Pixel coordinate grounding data
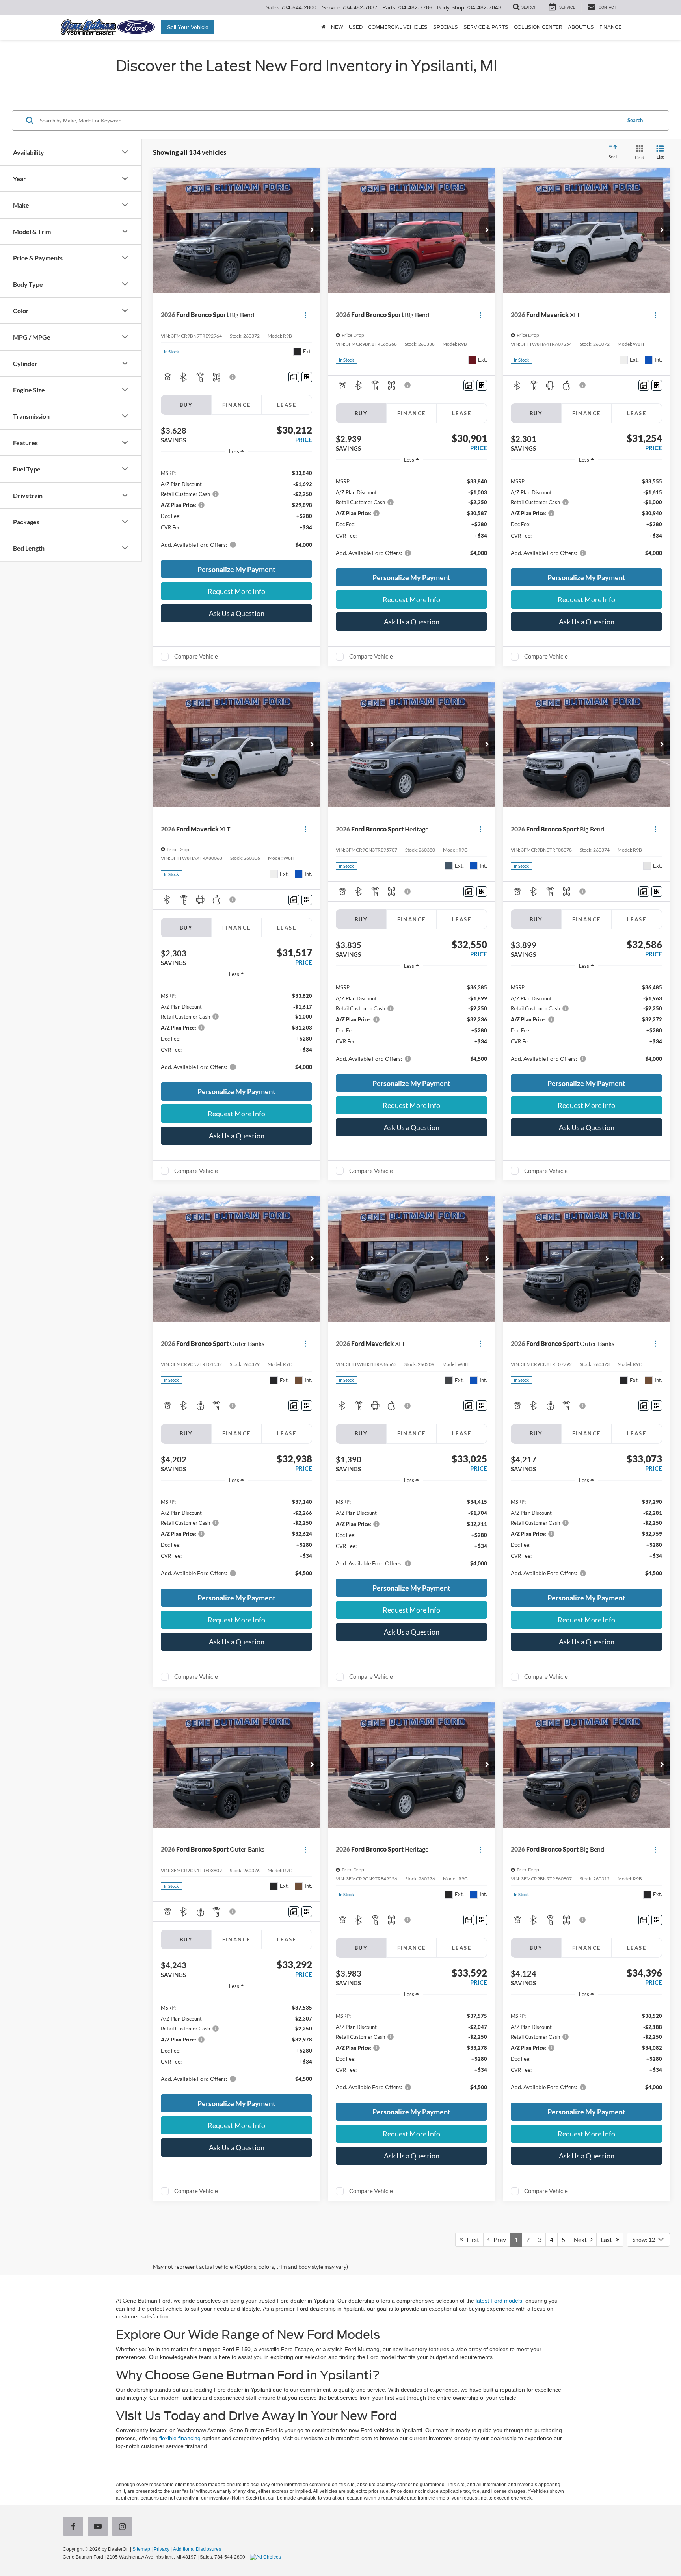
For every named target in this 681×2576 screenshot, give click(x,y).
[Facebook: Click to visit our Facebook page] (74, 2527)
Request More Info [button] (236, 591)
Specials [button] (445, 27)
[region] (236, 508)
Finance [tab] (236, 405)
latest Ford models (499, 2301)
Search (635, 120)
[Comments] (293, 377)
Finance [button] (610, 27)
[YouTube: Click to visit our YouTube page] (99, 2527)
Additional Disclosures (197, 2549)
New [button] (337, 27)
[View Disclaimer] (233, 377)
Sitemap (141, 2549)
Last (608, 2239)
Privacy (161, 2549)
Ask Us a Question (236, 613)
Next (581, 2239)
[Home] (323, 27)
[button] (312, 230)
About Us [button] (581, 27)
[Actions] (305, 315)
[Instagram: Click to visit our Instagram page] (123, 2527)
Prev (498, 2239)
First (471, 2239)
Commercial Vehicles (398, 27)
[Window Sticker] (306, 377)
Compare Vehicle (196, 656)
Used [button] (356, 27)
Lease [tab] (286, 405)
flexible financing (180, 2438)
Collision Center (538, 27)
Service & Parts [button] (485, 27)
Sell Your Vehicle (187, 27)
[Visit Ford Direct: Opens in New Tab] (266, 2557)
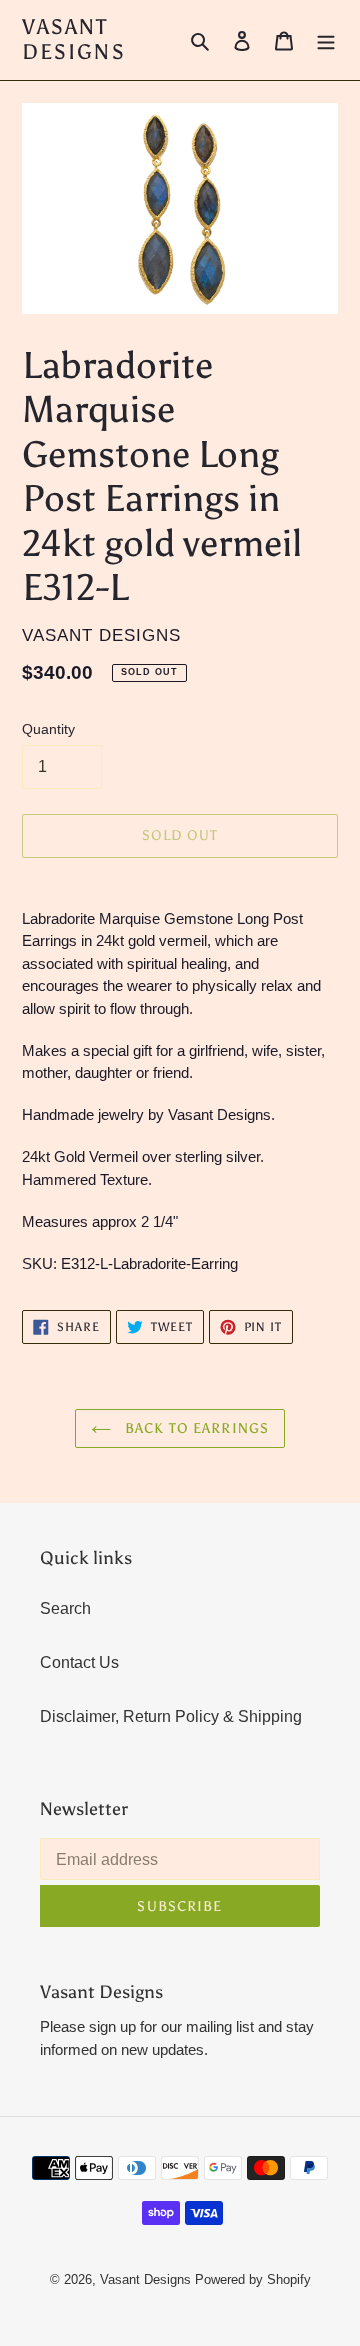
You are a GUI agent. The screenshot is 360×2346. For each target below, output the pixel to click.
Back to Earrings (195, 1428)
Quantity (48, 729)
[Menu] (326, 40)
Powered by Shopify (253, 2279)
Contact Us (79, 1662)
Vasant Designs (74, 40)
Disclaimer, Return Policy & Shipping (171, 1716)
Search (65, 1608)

ASSIGNMENT
The records above are to be reproduced exactly; the pictures are to be left out.

ANSWER TO THIS EXERCISE
For every named target in this 681×2576 screenshot, give click(x,y).
[Facebook: Click to visit our Facebook page] (74, 2527)
Request More Info [button] (236, 591)
Specials [button] (445, 27)
[region] (236, 508)
Finance [tab] (236, 405)
latest Ford models (499, 2301)
Search (635, 120)
[Comments] (293, 377)
Finance [button] (610, 27)
[YouTube: Click to visit our YouTube page] (99, 2527)
Additional Disclosures (197, 2549)
New [button] (337, 27)
[View Disclaimer] (233, 377)
Sitemap (141, 2549)
Last (608, 2239)
Privacy (161, 2549)
Ask Us a Question (236, 613)
Next (581, 2239)
[Home] (323, 27)
[button] (312, 230)
About Us [button] (581, 27)
[Actions] (305, 315)
[Instagram: Click to visit our Instagram page] (123, 2527)
Prev (498, 2239)
First (471, 2239)
Commercial Vehicles (398, 27)
[Window Sticker] (306, 377)
Compare Vehicle (196, 656)
Used [button] (356, 27)
Lease [tab] (286, 405)
flexible financing (180, 2438)
Collision Center (538, 27)
Service & Parts [button] (485, 27)
Sell Your Vehicle (187, 27)
[Visit Ford Direct: Opens in New Tab] (266, 2557)
You are a GUI agent. The screenshot is 360×2346. For each target below, output the pixel to click.
Back to Earrings (195, 1428)
Quantity (48, 729)
[Menu] (326, 40)
Powered by Shopify (253, 2279)
Contact Us (79, 1662)
Vasant Designs (74, 40)
Disclaimer, Return Policy & Shipping (171, 1716)
Search (65, 1608)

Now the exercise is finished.